Already, the two sides in the case have telegraphed what likely will be the main point of their new briefs. The Uighurs’ lawyers have contended that recent developments do not remove the need for the Court to decide the case; the federal government’s lawyers have argued that those same developments show that the case has changed so greatly that it should simply be dismissed without a ruling.
If it is ended, the practical — and legal — effect could well be that federal judges not only will not have the last word on the Uighurs’ plea for release, but also may lose that authority for most if not all of the remaining prisoners at Guantanamo.  Release, as a real-world possibility, would then depend upon what arrangements, if any, the Executive can make with other countries to accept detainees — and the outcomes will have little or nothing to do with whether the detainees were entitled, as a legal matter, to be released.
The Supreme Court, in Boumediene, gave Guantanamo detainees — for the first time — a constitutional right to challenge their continued confinement by the U.S. military. The Court thus contemplated a judicial remedy if detention were not justified — but without mandating just what that remedy would be. Presumably, it included at least the possibility of release by court order, the traditional remedy for illegal detention.
As the federal district judges in Washington, assigned the task of implementing Boumediene, have worked through that task in the intervening 20 months, they ultimately have had to grapple with the issue of the remedy the Supreme Court had authorized them to adopt, if they found detention unjustified.  After the D.C. Circuit decided the Kiyemba case, however, they found they no longer could order release, and have it actually happen; they could only direct the Executive to use its diplomatic powers to work out release in the form of resettlement to a foreign land.
As this is working out for the seven Uighurs in the Kiyemba case, they have had offers to go to three countries — the Pacific island of Palau, the Indian Ocean island nation of Maldives, or Switzerland.
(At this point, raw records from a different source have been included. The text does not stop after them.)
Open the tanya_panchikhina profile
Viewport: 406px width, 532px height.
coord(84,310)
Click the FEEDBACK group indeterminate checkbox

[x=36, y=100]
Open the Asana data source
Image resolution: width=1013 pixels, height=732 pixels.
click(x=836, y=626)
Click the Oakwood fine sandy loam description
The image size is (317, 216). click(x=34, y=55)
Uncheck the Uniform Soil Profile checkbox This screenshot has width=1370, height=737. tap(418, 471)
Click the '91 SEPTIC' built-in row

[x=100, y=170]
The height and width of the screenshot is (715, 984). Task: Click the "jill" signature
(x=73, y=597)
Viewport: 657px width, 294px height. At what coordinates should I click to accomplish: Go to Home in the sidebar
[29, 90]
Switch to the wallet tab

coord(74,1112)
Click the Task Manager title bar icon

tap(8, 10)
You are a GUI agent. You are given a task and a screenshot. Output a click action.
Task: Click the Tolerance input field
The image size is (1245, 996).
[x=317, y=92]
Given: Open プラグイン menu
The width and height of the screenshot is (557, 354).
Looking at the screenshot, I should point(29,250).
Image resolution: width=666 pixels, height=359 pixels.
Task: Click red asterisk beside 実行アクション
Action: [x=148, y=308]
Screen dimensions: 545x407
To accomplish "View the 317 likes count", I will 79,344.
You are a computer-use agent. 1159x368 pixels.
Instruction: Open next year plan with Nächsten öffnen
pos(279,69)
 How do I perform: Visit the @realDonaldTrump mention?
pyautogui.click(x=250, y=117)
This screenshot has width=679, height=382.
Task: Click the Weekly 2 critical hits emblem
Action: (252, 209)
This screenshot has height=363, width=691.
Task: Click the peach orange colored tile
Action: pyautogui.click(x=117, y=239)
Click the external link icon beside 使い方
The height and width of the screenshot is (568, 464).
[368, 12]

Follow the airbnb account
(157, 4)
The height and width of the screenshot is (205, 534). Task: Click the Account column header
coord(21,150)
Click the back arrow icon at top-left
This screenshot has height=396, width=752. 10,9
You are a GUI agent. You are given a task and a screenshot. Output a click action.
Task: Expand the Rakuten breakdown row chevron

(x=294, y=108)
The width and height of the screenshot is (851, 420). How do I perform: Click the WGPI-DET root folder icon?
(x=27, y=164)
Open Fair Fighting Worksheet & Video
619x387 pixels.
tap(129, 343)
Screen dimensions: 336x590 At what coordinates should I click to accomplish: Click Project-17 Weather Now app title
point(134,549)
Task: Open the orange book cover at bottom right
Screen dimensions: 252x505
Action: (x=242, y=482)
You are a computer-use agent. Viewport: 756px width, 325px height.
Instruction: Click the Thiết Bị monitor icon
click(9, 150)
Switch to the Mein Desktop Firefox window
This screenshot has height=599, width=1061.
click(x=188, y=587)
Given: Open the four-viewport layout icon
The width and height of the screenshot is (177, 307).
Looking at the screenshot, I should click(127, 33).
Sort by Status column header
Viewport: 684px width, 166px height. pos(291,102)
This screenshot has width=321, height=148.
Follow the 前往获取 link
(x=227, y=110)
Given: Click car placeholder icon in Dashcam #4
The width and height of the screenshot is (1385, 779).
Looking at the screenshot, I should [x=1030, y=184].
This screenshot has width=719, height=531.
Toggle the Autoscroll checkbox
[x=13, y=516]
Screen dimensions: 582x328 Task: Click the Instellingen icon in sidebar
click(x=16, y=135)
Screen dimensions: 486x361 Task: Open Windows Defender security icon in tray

As of now, the Court has been been given conflicting information on whether any of those offers remains open, and it has been given no information that any is definitely going to work out. But what is clear is that the Executive Branch holds control over the outcomes, not the federal judges.
What Friday’s order brings into higher relief, however, is the reality that the Executive’s discretion carries with it the potential to keep the Supreme Court from ever reaching the issue of when judicial power under Boumediene ceases. If a case does get to the Supreme Court, diplomatic efforts may work out just in time to keep the Court from hearing it.  That, in fact, is what may be happening with Kiyemba, and could happen with any potential sequel.
If the Court were now to accept the government’s suggestion to simply dismiss the case without a decision, that would leave intact the D.C. Circuit ruling that curtails federal judges’ power to have the last word on detainees’ release. The constitutional issue lurking since Boumediene would then have been largely resolved by the D.C. Circuit, not the Supreme Court.
The government’s diplomatic efforts to secure the Uighurs’ resettlement perhaps were not explicitly intended to achieve that result, but that could be their practical effect. Lawyers for detainees have complained in the past that the government has previously sought to protect its victories in lower courts on detainee issues by keeping a challenge out of the Supreme Court’s hands. Their complaint has been shared by at least one federal appeals court in an earlier case (the Jose Padilla case), questioning whether the government had been attempting to manipulate the judicial process — a concern that government lawyers say is not justified.
Because detainees have succeeded, to a greater or lesser extent, in each of the Supreme Court’s major decisions on detention issues so far, counsel for the prisoners obviously have more reason for optimism than government lawyers do when a new case arises.